Abdallah closed his eyes. It was Si Mellial who had made him join the F.L.N. after he had broken with Messali-Hadj and his party, and now he was in the hands of his executioner!

“So you knew Si Mellial, did you?” the sergeant went on. “Everyone knows everyone else in the rebellion, like us in the parachute regiments. You don't come from here? It won't do you any good to conceal it. Tomorrow we'll have all the information. I say, it seems that sheik of yours makes an absolute packet with his blessings. I've heard he charges three thousand a go! Couldn't he have let you have one on tick?

“You're going to need it. . . . But perhaps you don't believe in all that old-fashioned nonsense.”

The sergeant drew out his water-bottle, which he carried in a holder on his belt, and took a deep gulp.

“I put powdered coffee in it,” he explained, still in the same gentle tone. “It doesn't taste too bad and it's nice and refreshing. Where did you meet Si Mellial?”

Out on the terrace Marindelle turned to Boisfeuras:

“You don't look very happy. It's a fascinating business, this, yet it doesn't seem to interest you at all.”

Boisfeuras tossed aside his empty sardine tin which clattered on to the uneven flagstones.

“Can you tell me what's the use of all this? If this chap Abdallah talks we may be able to follow up the thread. We'll put some chaps in clink, bump off a few others, destroy one or two bands, go through the place with a fine tooth-comb . . . and then move off. In a few weeks, or months, the rebellion will be in full swing again . . . you know, like scum which always comes back in a fishpond. . . .

“Then we'll start all over again, and then one day we won't come back any more, it will all be over. We've already lost this war, back in Algiers, on the
13
th of May. We shan't be able to win it out here.

“We've made three unforgivable mistakes: we never saw the thing through to the end; we brought de Gaulle back to power; we never managed to unite together round one idea and purpose.”

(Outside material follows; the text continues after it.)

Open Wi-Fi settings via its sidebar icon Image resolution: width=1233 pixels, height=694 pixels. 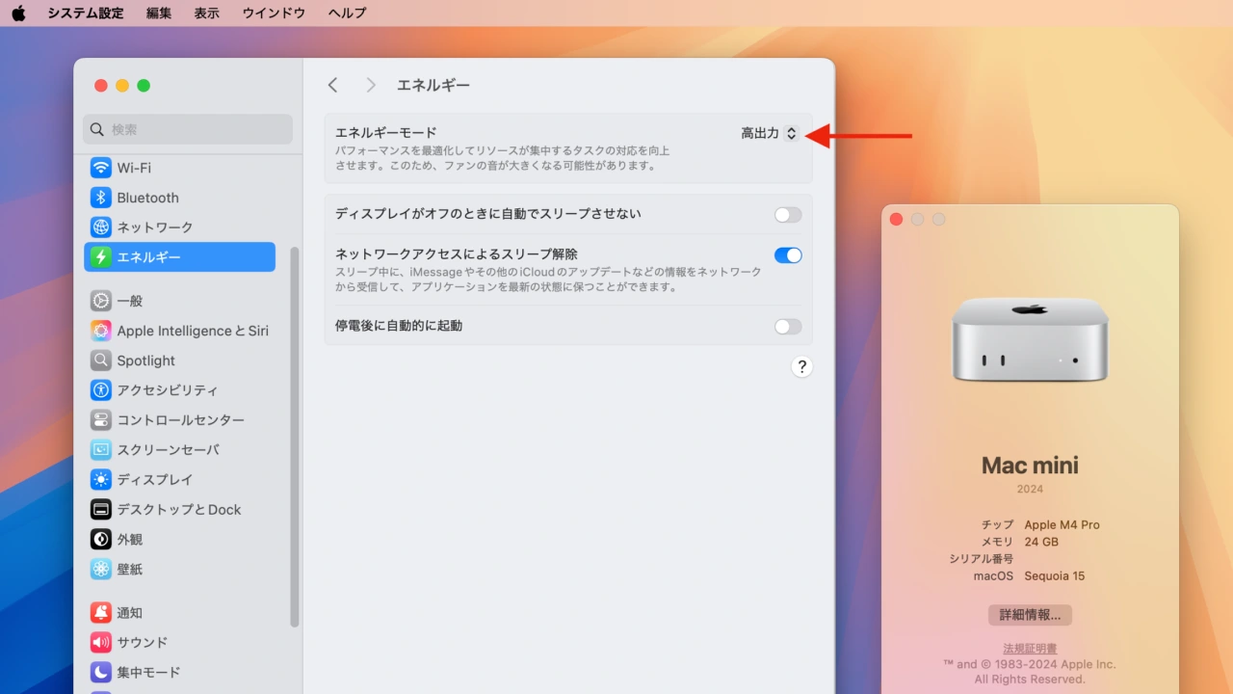click(x=101, y=168)
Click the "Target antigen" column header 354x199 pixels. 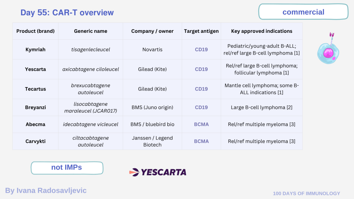(201, 31)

Three rifle-shots rang out, followed by two rapid bursts of a sub-machine-gun and the muffled explosion of a grenade. Some truck headlights went on in the palm-groves. The dogs started barking.

“This is it,” said Marindelle. “Let's go and have a closer look.”

In the light of an electric torch, Staff-Sergeant Hocène of the Adrar Camel Corps company lay writhing in a pool of blood. Next to him was his musket and, already covered in a tarpaulin, the body of the paratrooper he had shot dead.

“It's Hocène all right,” said a big sergeant-major of the guard-post. “And to think he was hiding out only a few yards away!”

“Put him on a stretcher and take him to the
ksar
at once,” Boisfeuras ordered. “Then send for the medical orderly to dress his wounds; Dia's at Ilghérem, he won't be able to get here till tomorrow morning.”

“What are you going to do with him?” asked Marindelle. “Interrogate him?”

“No, simply talk to him. Did you see his face? He's done for; his nostrils are already pinched. A burst in the kidneys and in the stomach.”

A little later in the
ksar
:

“Shall I give him some morphine?” asked the medical orderly, a reservist who was serving his time.

“No,” said Boisfeuras, “it's pointless.”

Hocène was looking anxiously at the captain, whose face reminded him of Indo-China. A breakdown in the power plant plunged them into darkness and by shifting his head slightly the staff sergeant could see the vast darkness of the Sahara through the window. He remembered the little bonfires they used to build on the march, made of roots which they dragged up from the sand, and the cauldron in which the water was boiled for the tea, and Lieutenant Ardes, who used to crouch over the flames dreaming of the girl he loved back in France and whose photograph he had once shown him.

The captain's voice rose in the darkness:

“Why did you come out of your hide-out, and with your musket, your uniform and red cartridge-cases, as though you were about to surrender?”